We shouldn't throw out things that are "wrong" because, frankly, we're not that good at making the call. Most of the "This definition is wrong, the One True Definition is thus-and-such." complaints I've seen are superstitious rubbish passed down through a few generations of grammar guides written by self-appointed authorities and ultimately deriving from some patchy special pleading from the assumption that Latin is the gold from which base metals such as English descended through corruption. Decimate means destroy almost completely. You can stand at a podium as well as on it. Its is not the "genitive of it," at least not in the same sense that "des Mannes" is the genitive of "der Mann." The grammar modernes Englishes has no genitive per se, and the genitive of Old/Middle English hit was his.
One of the key features of Wiktionary is that anyone can "correct" it at any time, and so people do. Given that it takes two minutes to blindly insert an old wive's tale about usage and considerably longer to go and gather empirical evidence and present it, with a considerable probablility of having it "corrected" again, it's a minor miracle that we're doing as well as we are. -dmh 14:45, 7 September 2005 (UTC)Reply

I cannot believe you people are suggesting this term is never missused, in exactly this way! Because it is missused more often than it is used technically correctly, it seems absurd to remove either definition: they both are marked clearly. (Well, they were the last time I looked.) Shall I begin pasting in 31,200 print citations?! http://print.google.com/print?q=radioactive+material&btnG=Search+Print --Connel MacKenzie 17:07, 1 September 2005 (UTC)Reply

Connel, you're right, I'm not a physicist. I suppose when someone uses "radioactive" when they refer to a material that has been exposed to radiation, they really mean "irradiated?" But then, shouldn't that be an (erroneous) meaning of "radioactive"? Peace. --Stranger 17:42, 1 September 2005 (UTC)Reply
Connel, if you find citations which do not mean "material which is radioactive" then paste them. Otherwise it is just as easy to find thousands of citations for "radioactive substance", "non-radioactive material", "material which is radioactive", "substance which is radioactive", and even such things as "red car" or "and the" - none of which are idiomatic and none of which belong in a dictionary. — Hippietrail 17:53, 1 September 2005 (UTC)Reply
How about a listing from wordreference.com then? Not all combinations of words are noteworthy, but they (as do I) felt that radioactive material was notable...as well as radioactive dating, radioactive decay, radioactive dust, radioactive iodine excretion test, radioactive iodine test, radioactive iodine uptake test and radioactive waste. --Connel MacKenzie 21:37, 1 September 2005 (UTC)Reply
Notability is too subjective a criterion to be applicable either way. It is a constant source of arguments on Wikipedia, and would be no less so if it were imported into Wiktionary. The idea that something that has been irradiated begins to emit radiation is probably as notable as any other urban myth, but that should not be enough to elevate that misconception to the level of a definition. At best, this false notion should be the subject of a usage note under radioactive. Eclecticology 22:54:30, 2005-09-04 (UTC)
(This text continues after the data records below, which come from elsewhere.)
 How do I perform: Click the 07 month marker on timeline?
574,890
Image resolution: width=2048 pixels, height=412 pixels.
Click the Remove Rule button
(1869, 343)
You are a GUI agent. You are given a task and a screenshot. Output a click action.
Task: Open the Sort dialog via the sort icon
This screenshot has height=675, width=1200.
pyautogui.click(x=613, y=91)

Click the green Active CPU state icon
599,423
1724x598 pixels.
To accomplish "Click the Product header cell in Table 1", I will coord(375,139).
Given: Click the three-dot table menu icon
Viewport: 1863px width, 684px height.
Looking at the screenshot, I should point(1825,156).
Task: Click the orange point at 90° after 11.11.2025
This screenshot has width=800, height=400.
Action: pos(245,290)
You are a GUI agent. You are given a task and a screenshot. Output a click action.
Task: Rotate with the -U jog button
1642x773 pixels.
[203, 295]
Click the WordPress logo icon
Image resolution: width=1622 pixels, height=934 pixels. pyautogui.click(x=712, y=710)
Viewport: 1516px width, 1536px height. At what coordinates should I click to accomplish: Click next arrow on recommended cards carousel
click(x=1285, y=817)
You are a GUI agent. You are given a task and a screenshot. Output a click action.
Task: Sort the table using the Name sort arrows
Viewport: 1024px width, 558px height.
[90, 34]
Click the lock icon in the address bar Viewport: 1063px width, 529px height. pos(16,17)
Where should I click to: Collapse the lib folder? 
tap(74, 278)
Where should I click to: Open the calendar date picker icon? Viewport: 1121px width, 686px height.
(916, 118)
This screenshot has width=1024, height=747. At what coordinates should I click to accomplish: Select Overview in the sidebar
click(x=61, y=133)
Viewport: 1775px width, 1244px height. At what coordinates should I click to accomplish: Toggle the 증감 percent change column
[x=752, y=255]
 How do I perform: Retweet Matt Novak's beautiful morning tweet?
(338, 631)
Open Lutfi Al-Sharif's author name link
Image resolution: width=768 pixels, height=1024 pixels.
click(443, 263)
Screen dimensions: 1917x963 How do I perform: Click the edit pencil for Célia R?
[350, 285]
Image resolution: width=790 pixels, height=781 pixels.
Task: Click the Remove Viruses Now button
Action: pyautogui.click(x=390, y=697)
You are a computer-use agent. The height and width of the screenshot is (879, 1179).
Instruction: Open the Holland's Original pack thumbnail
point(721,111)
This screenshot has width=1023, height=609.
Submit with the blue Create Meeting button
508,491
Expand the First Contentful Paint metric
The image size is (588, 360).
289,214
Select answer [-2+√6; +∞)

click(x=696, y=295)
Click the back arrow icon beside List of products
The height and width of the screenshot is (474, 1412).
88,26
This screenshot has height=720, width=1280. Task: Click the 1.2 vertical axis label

I have placed the back rfd into the article, as it appears this matter is far from resolved TheSimpleFool 15:53, 5 September 2005 (UTC)Reply

I am curently working as a radiation physicist, and to say the least, I was quite stunned to read the erronous definition. I would have never even thought of this definition being used, so for me this was quite an eye opener, it has merit in that I learnt something knew about radiation that I previously didn't. 143.117.143.42 08:20, 6 September 2005 (UTC)Reply
In Brazil in the 1960s a radioactive Cobalt source was quite ludicrously disposed off by throwing it into a foundry. At that time it was undesireable to write off millions of reals(?) worth of steel, so they continued to use the steel from the foundry. This low grade steel used for pots, pans and bedframes emitted radiation, even though the cobalt only consituted a tiny fraction of the material. I would contend that the term radioactive material should encompass any material that has been contaminated with a radioactive substance in addition to one that consists entirely of an isotope with an unstable nucleus. 143.117.143.42 08:20, 6 September 2005 (UTC)Reply
This is a classic case of differing technical and colloquial senses. From a purely physical point of view, the original definition given is rubbish, but (as Connel points out), both senses are correct lexicographically — people use both — and because of this divergence the term is clearly not idiomatic. I've ranted against labeling divergences like this "misnomers" (e.g., a koala bear is a perfectly good bear, just not in the strictly taxonomic sense), but something should be done in cases like the present. In a case like koala bear, I don't believe that many would argue that calling a non-ursid a "bear" is greatly harmful, but in the present case I'm sure a great many physicists and engineers will say that it's vitally important to know whether something is radioactive (and for that matter, to know the difference between radiation and radioactivity). We have a responsibility to note this in some way (and similarly with terms like chemical, natural and artificial). Probably a usage note would be the way to go.
As to the Brazilian cobalt, the steel was clearly radioactive in the colloquial sense. For the technical sense the test is whether the material is throwing off siginficant numbers of particles itself, not whether it has ever been exposed to or admixed with something radioactive. Depending on how much cobalt found its way into the mix, the steel might or might not have been radioactive to a significant degree (I'm guessing that since the story is still told to this day, it might well have been). I say "significantly radioactive" since any macroscopic amount of matter at a temperature above absolute zero is at least somewhat radioactive. The steel in question may have been no more radioactive than Brazil nuts (which register noticeably above background levels), or may not have been noticeably radioactive at all.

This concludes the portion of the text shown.